Vorliegender Text —
====================
Pressemitteilung der Bürgerrechtsorganisation Humanistische Union,
vereinigt mit der Gustav Heinemann-Initiative - Berlin, 23. Mai 2012

Falsch und Falsch ergibt Falsch
Humanistische Union legt Stellungnahme zur geplanten Einführung des "Warnschussarrestes" für Jugendliche vor.



Der Rechtsausschuss des Deutschen Bundestages führt am heutigen Mittwoch (23. Mai), eine Anhörung mit Sachverständigen zum sogenannten Warnschussarrest durch. Zur Debatte steht der "Entwurf eines Gesetzes zur Erweiterung der jugendgerichtlichen Handlungsmöglichkeiten" (BT-Drs. 17/9389). Mit ihm will die Regierungskoalition im Jugendstrafrecht die Möglichkeit schaffen, neben einer zur Bewährung ausgesetzten Strafe auch Jugendarrest anordnen zu können.

Die Bürgerrechtsorganisation Humanistische Union (HU) lehnt den vorliegenden Gesetzentwurf ab. Jens Puschke vom Bundesvorstand der HU, fasst die Kritik zusammen: "Schon der 'normale' Jugendarrest ist äußerst fragwürdig, als Warnschussarrest würde er erzieherisch wertlos oder gar kontraproduktiv." Der Jugendarrest weise eine höhere Rückfallquote auf als Jugendstrafen, die zur Bewährung ausgesetzt werden. Ein Warnschussarrest könne noch weniger erzieherisch wirken - für eine nachhaltige Einflussnahme sei die maximale Arrestdauer von 4 Wochen schlicht zu kurz, so Puschke. "Deshalb wird diese Form des Arrests bei den Jugendlichen eher zu einem Gewöhnungseffekt führen - nach dem Motto: 'Der Freiheitsentzug war gar nicht so schlimm!' Wie eine mäßig erfolgreiche Sanktion (der Arrest) durch die Zugabe einer weiteren, schlechter wirkenden Sanktion (dem Warnschuss) verbessert werden soll, kann niemand vernünftig erklären."
====================
Gezeigtes Material —
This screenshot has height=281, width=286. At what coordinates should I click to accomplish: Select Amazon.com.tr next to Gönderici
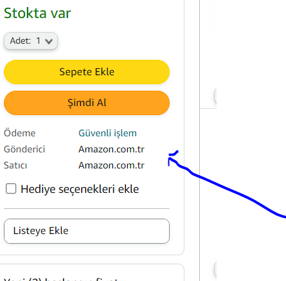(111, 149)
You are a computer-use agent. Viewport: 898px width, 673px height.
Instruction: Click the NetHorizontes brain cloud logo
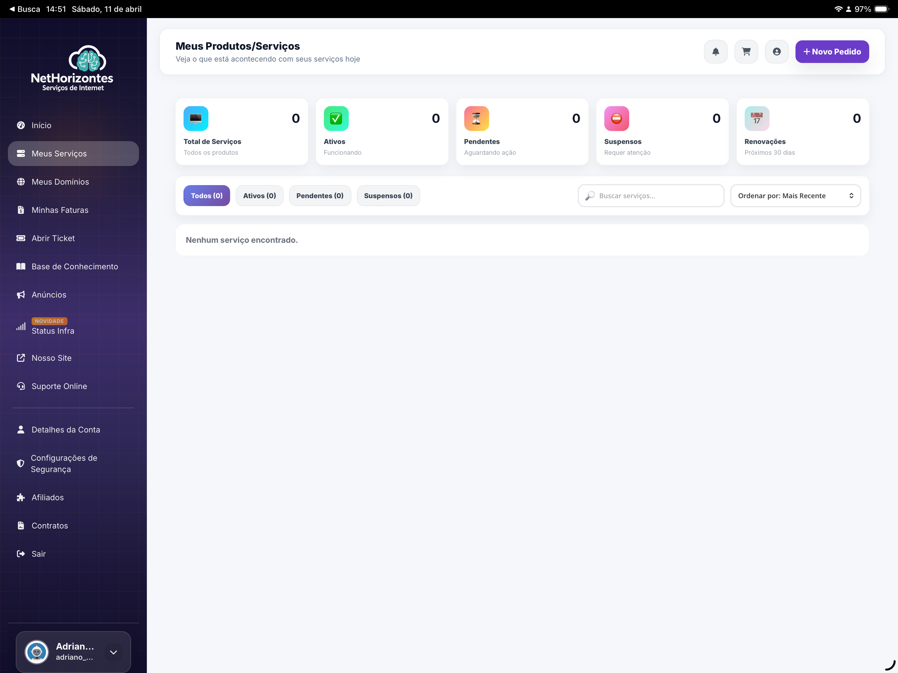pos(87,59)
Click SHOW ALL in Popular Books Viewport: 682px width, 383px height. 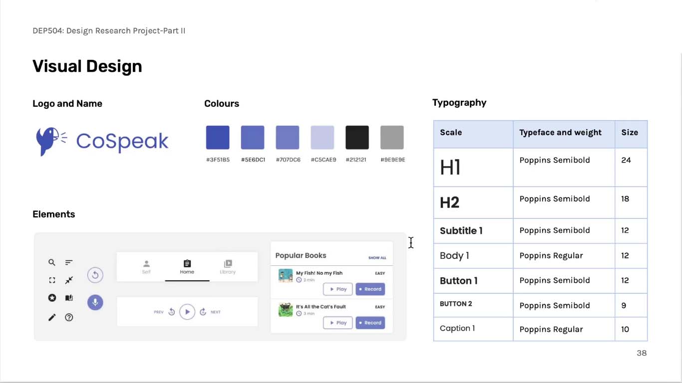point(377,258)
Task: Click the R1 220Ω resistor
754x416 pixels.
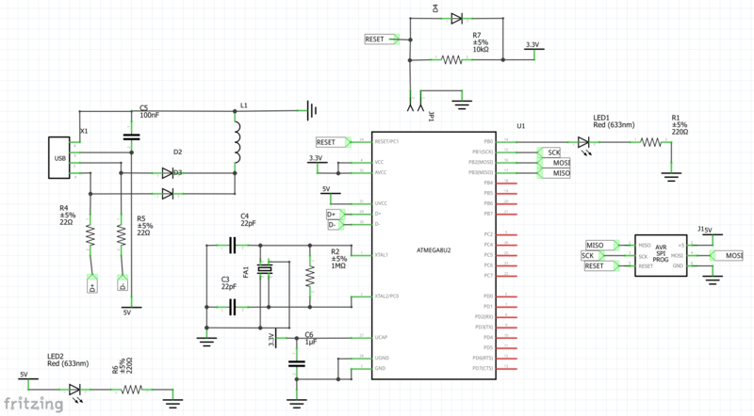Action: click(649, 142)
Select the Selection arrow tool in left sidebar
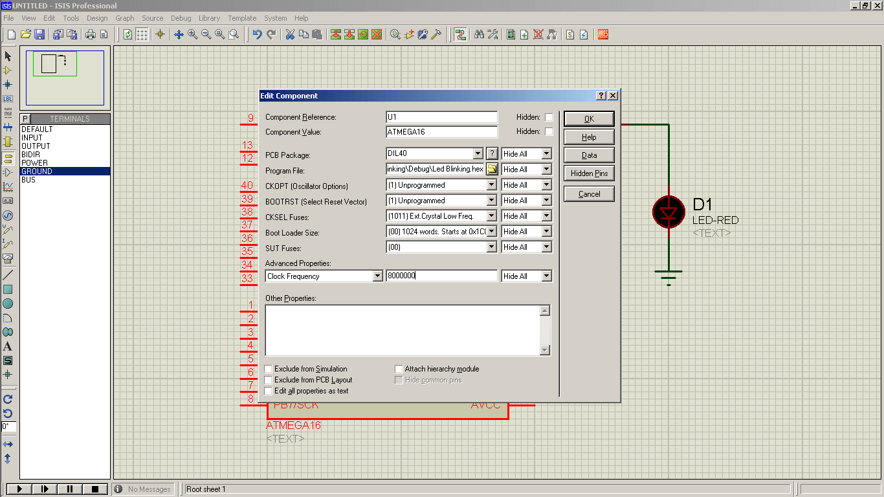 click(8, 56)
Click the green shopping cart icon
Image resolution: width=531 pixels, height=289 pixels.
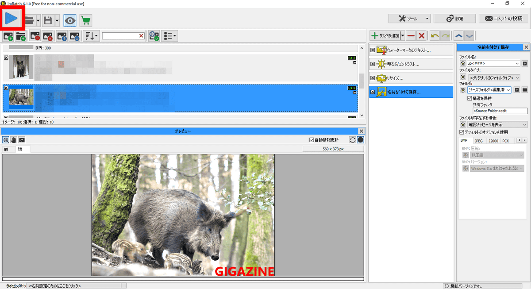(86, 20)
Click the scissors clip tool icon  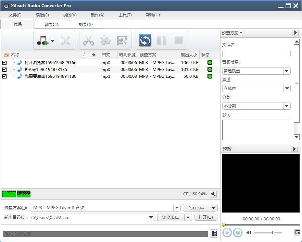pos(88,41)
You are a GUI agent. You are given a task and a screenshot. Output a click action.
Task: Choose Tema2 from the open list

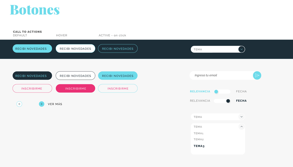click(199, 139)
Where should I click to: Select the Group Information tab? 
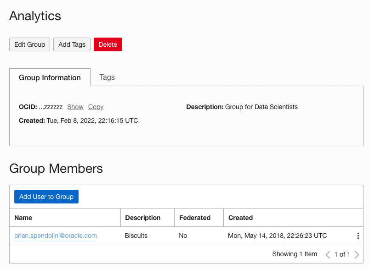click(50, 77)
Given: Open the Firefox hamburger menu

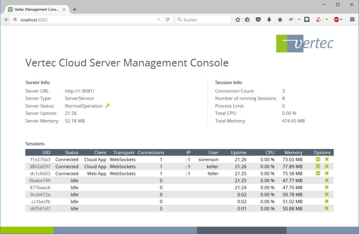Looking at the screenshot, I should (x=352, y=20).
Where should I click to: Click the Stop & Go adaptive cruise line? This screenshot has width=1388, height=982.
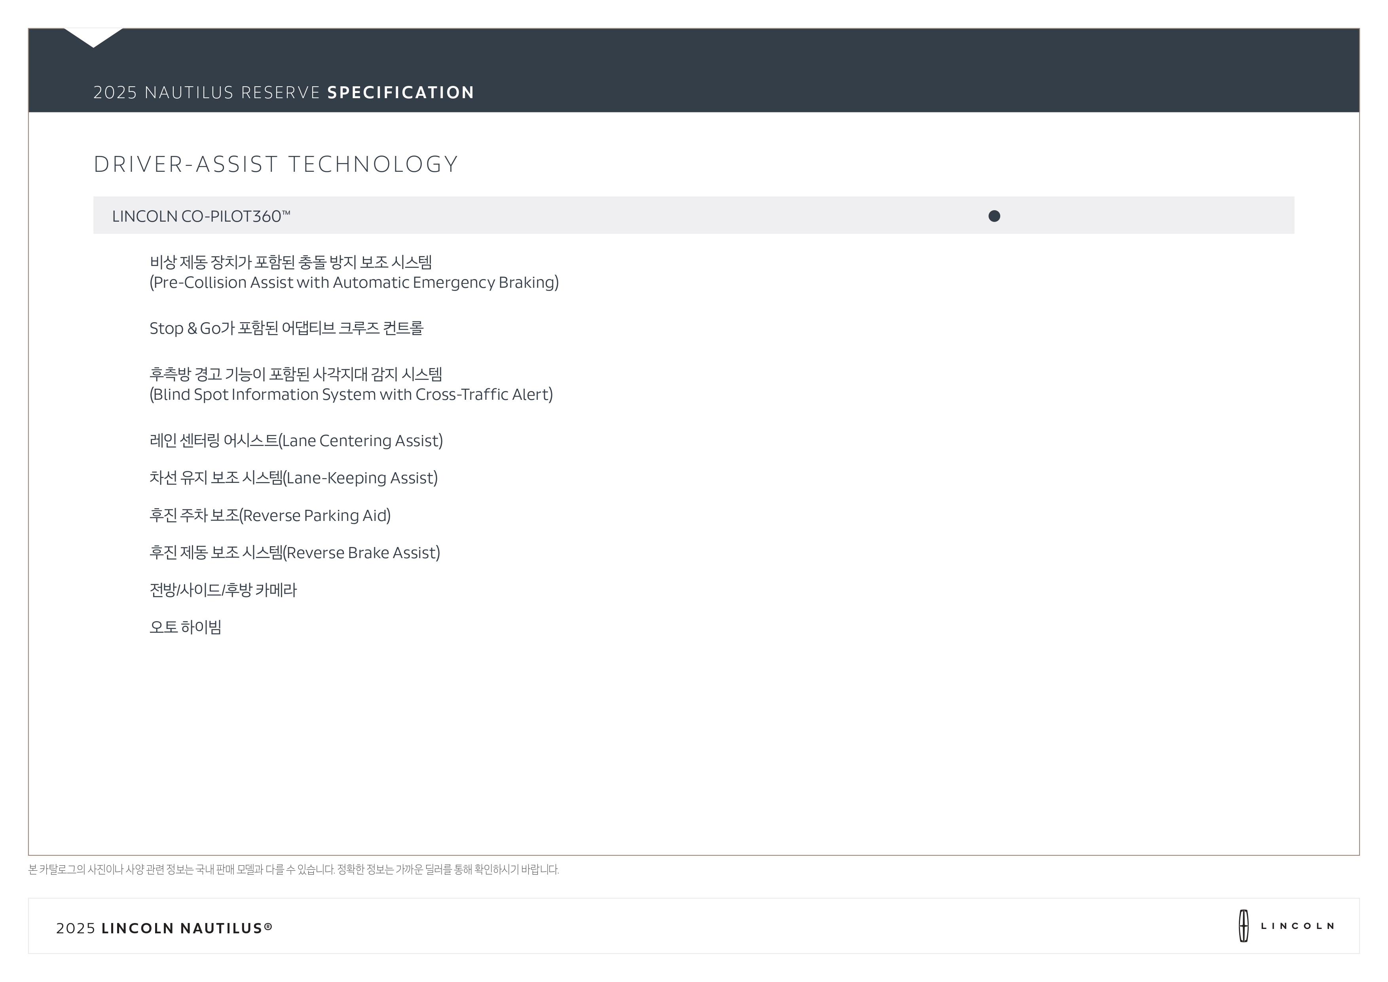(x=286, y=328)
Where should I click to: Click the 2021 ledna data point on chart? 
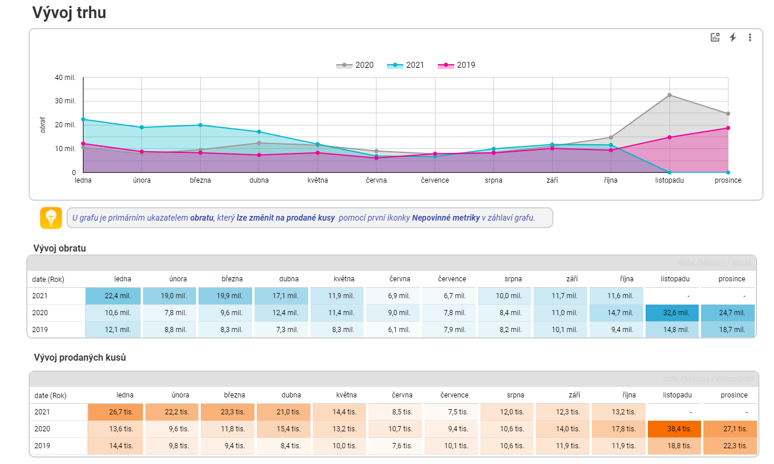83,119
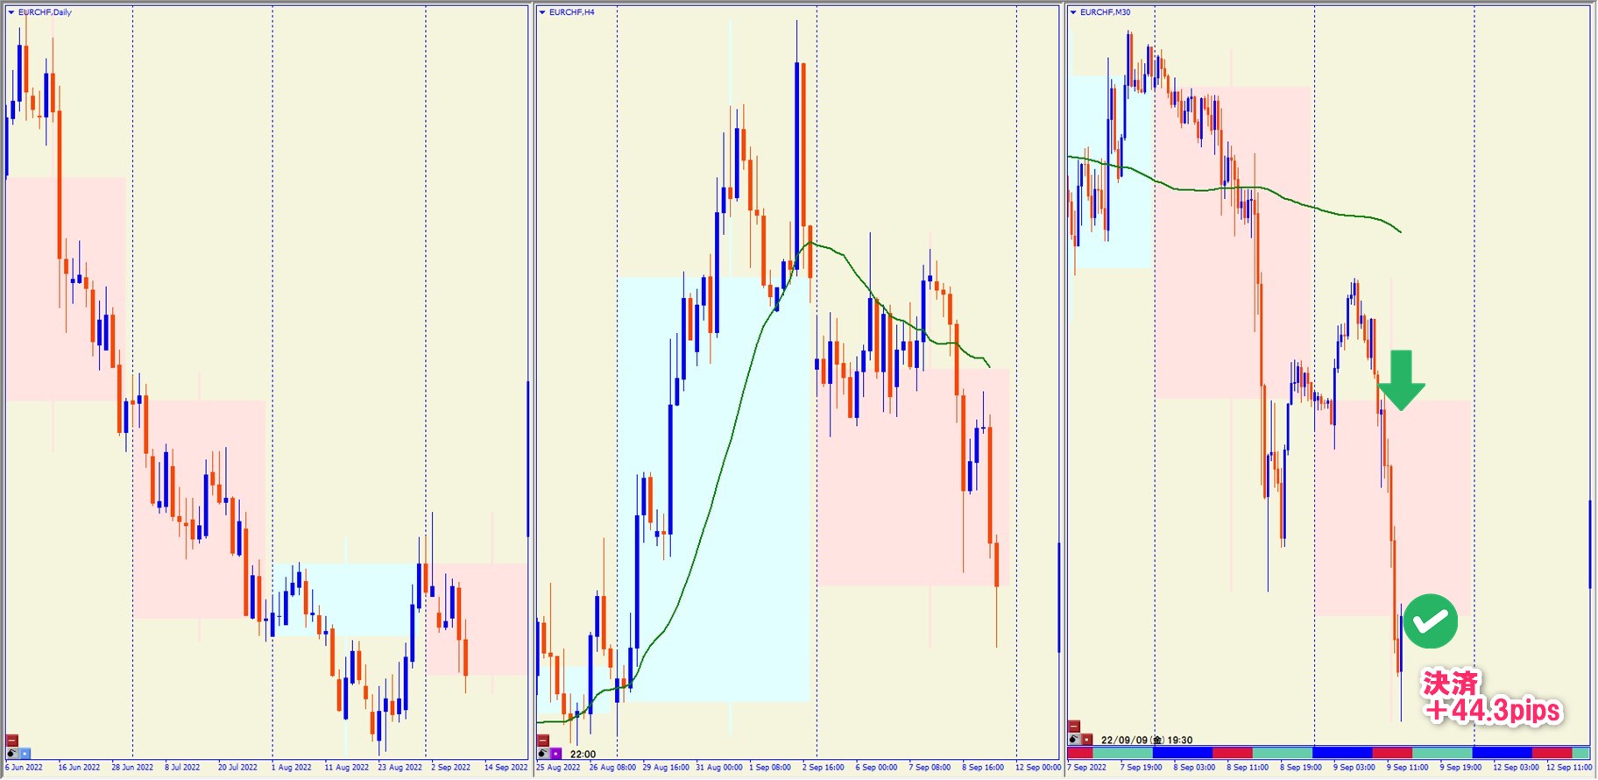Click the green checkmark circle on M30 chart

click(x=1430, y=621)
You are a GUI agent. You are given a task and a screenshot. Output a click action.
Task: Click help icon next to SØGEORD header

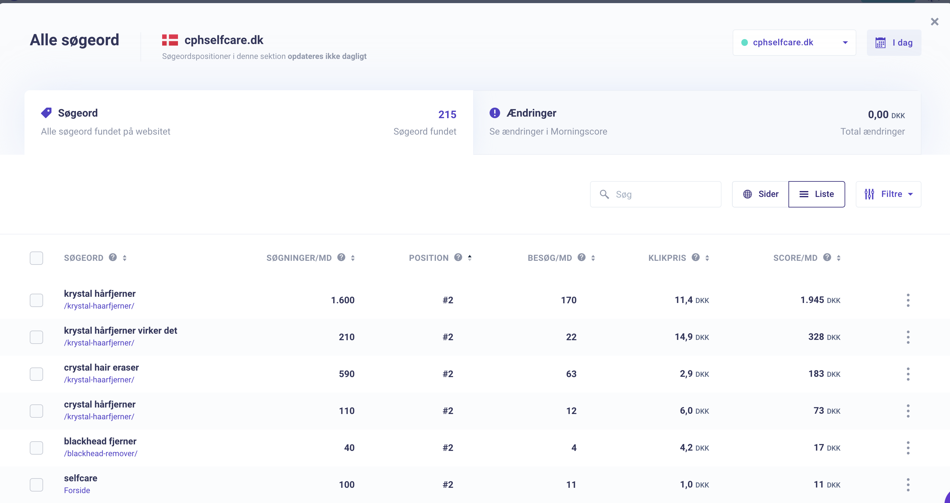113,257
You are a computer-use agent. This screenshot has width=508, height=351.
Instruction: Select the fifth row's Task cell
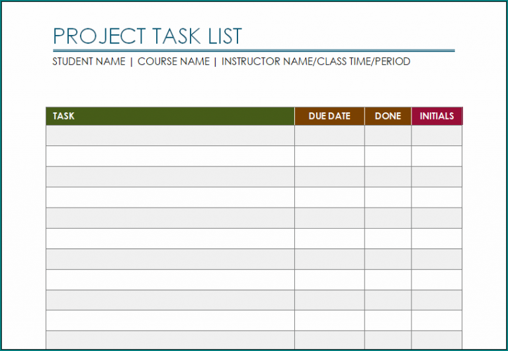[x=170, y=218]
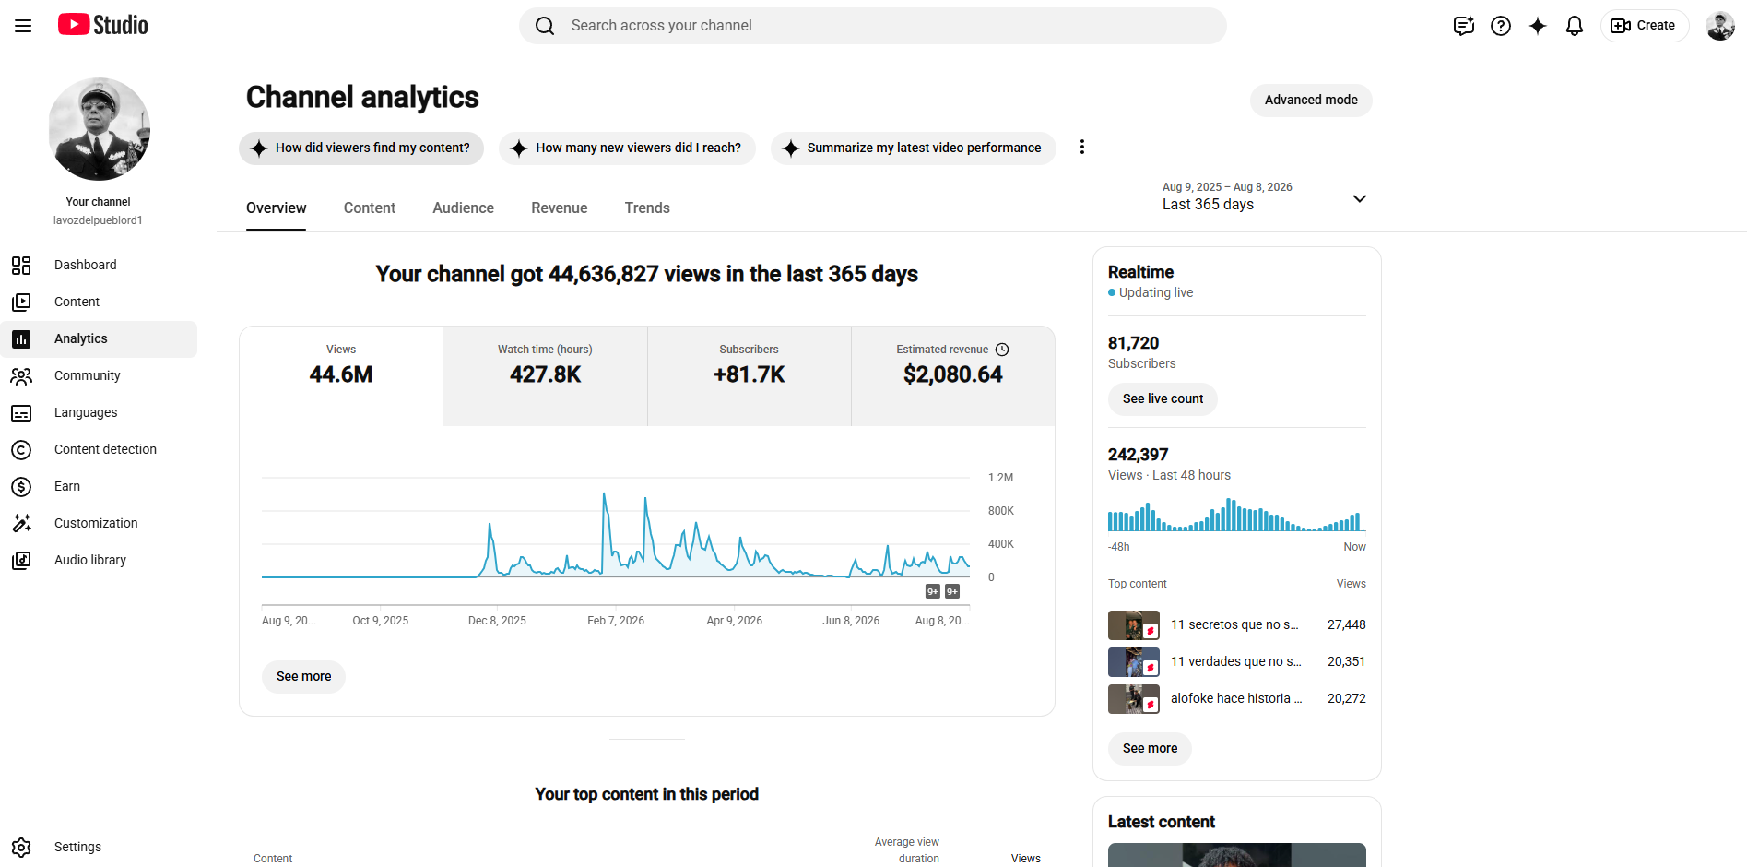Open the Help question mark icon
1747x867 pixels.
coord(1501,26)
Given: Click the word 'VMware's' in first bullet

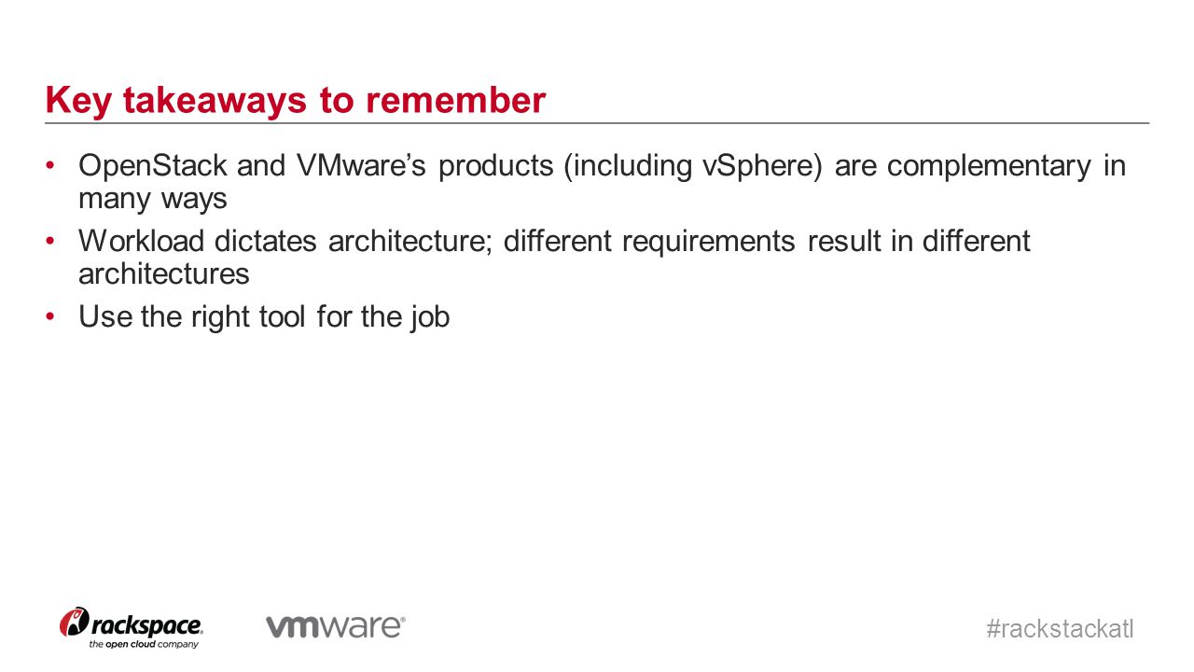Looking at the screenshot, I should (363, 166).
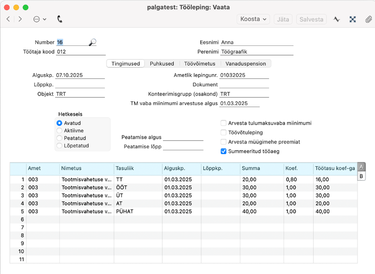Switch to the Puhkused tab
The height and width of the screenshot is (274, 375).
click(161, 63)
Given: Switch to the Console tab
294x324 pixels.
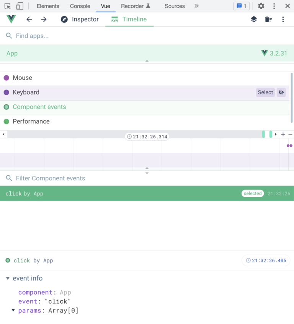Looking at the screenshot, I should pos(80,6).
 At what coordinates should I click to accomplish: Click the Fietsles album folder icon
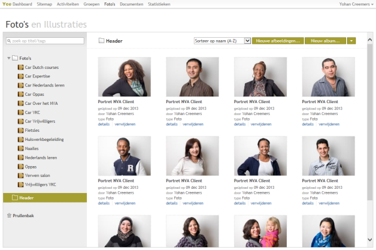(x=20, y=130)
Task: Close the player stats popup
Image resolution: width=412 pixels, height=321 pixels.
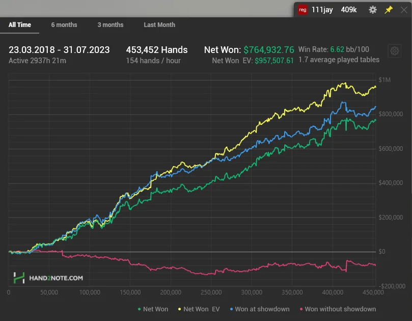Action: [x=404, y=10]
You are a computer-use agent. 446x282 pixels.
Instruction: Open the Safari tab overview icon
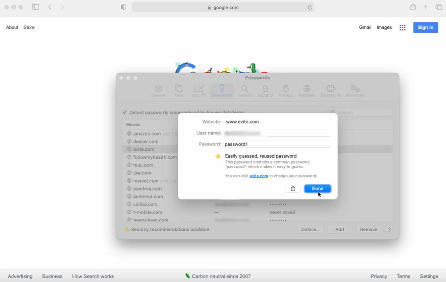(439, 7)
====================
Aufgabenstellung A —
Erkläre anhand der Pressemitteilung zum Warnschussarrest in ein bis drei Sätzen, warum ein Warnschussarrest laut Jens Puschke noch weniger erzieherisch wirken könne als der normale Jugendarrest.
Aufgabenstellung B —
Zähle alle Kritikpunkte auf, die die Humanistische Union in der Pressemitteilung zum Warnschussarrest gegen den Jugendarrest und den geplanten Warnschussarrest vorbringt.
Aufgabenstellung C —
Führe die Pressemitteilung zum Warnschussarrest im Anschluss an ihren letzten Satz weiter.
Die Einträge stammen aus einer anderen Quelle als die Pressemitteilung.

Ergebnis A —
Für eine nachhaltige Einflussnahme sei die maximale Arrestdauer von 4 Wochen schlicht zu kurz. Deshalb werde diese Form des Arrests bei den Jugendlichen eher zu einem Gewöhnungseffekt führen, nach dem Motto: „Der Freiheitsentzug war gar nicht so schlimm!“

Ergebnis B —
- Schon der „normale“ Jugendarrest ist äußerst fragwürdig.
- Als Warnschussarrest wäre er erzieherisch wertlos oder gar kontraproduktiv.
- Der Jugendarrest weist eine höhere Rückfallquote auf als Jugendstrafen, die zur Bewährung ausgesetzt werden.
- Für eine nachhaltige Einflussnahme ist die maximale Arrestdauer von 4 Wochen zu kurz.
- Der Warnschussarrest wird bei den Jugendlichen eher zu einem Gewöhnungseffekt führen.
- Niemand kann vernünftig erklären, wie eine mäßig erfolgreiche Sanktion durch eine weitere, schlechter wirkende Sanktion verbessert werden soll.

Ergebnis C —
Mit dem jetzt vorliegenden Gesetzentwurf haben sich offensichtlich die Befürworter einer symbolischen Law-and-Order-Kriminalpolitik in der Koalition durchgesetzt. Seit Jahren verfolgen sie - gegen den Widerstand aus Strafrechtspraxis und Kriminalwissenschaft - die Einführung des sog. Warnschussarrestes. Dagegen sieht die Humanistische Union den Gesetzgeber in Sachen Jugendstrafrecht ganz anders gefordert: "Schon die gegenwärtigen Regelungen zum Jugendarrest sind verfassungsrechtlich fragwürdig. Die mit dem Arrest verbundenen Sanktionen werden im bisherigen Gesetz nicht hinreichend bestimmt, seine erzieherische Konzeption stammt erkennbar noch aus der Zeit des Nationalsozialismus. Bevor der Gesetzgeber den Anwendungsbereich des Jugendarrests ausweitet, wäre er deshalb besser beraten, zunächst einmal dessen rechtsstaatliche Grundlagen und seine erzieherischen Absichten klarzustellen."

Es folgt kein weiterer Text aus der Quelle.